## Quoted passage
····················
NOTES TO FINANCIAL STATEMENTS
During the three months ended September 30, 2012, the Company acquired 24Tech for 1,000,000 shares of VRDT stock, with acquisition value set at $200,000.
NOTE 14. SUBSEQUENT EVENTS
On December 14, 2012, The Company entered into a Share Exchange Agreement (the “Agreement”) with Arch Hill Capital NV (“AHC”), whereby The Company will acquire all of AHC’s interest in Lithium Technology Corporation (“LTC”) in exchange for common stock in The Company. Pursuant to the Agreement, upon Closing, The Company will acquire a 56.6% interest in LTC from AHC and AHC will obtain a 26.43% ownership interest in The Company.
On December 14, 2012, The Company also received a conditional funding commitment (the “Commitment”) from a private funding source in an amount up to $4 million, which funds The Company expects shall be used to provide capital for the ongoing and near term operational needs of The Company and LTC. The Company will supplement this filing with the terms of the resulting funding agreement represented by the Commitment as soon as those terms have been formalized.
····················
## Supplied material
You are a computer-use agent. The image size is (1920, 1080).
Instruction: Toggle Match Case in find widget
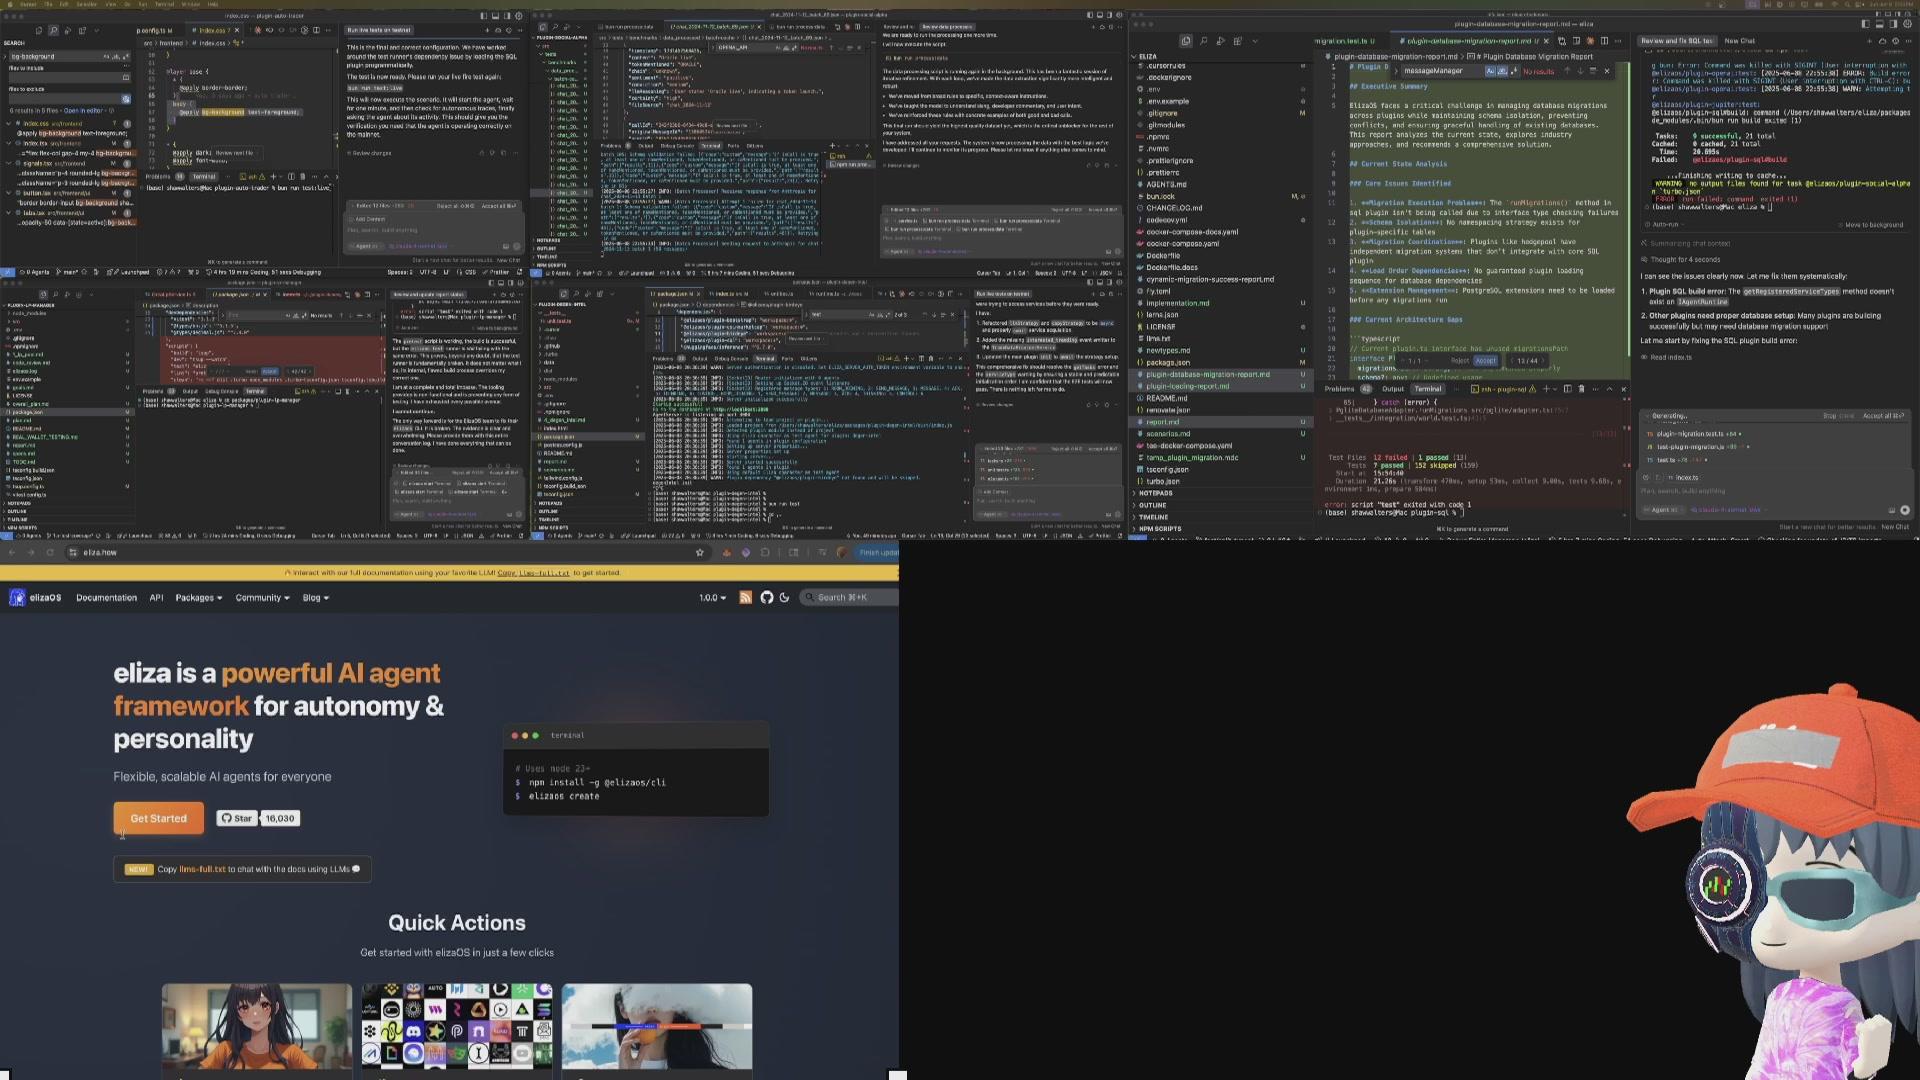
····················
## Challenges
A) Using the financial notes, say whether each statement agrees with them. Answer yes or no, quoting the words that decide it.
(i) The Company acquired 24Tech for 1,000,000 shares of stock.
(ii) After closing, AHC will hold a 56.6% ownership interest in the Company.
(iii) The private funding commitment is for up to $4 million.
B) According to the financial notes, on what date did the Company sign the Share Exchange Agreement with Arch Hill Capital NV?
The listing isn't needed for anything here.

## Responses to the tasks
A)
(i) Yes: "the Company acquired 24Tech for 1,000,000 shares of VRDT stock"
(ii) No: "AHC will obtain a 26.43% ownership interest in The Company"
(iii) Yes: "in an amount up to $4 million"

B) December 14, 2012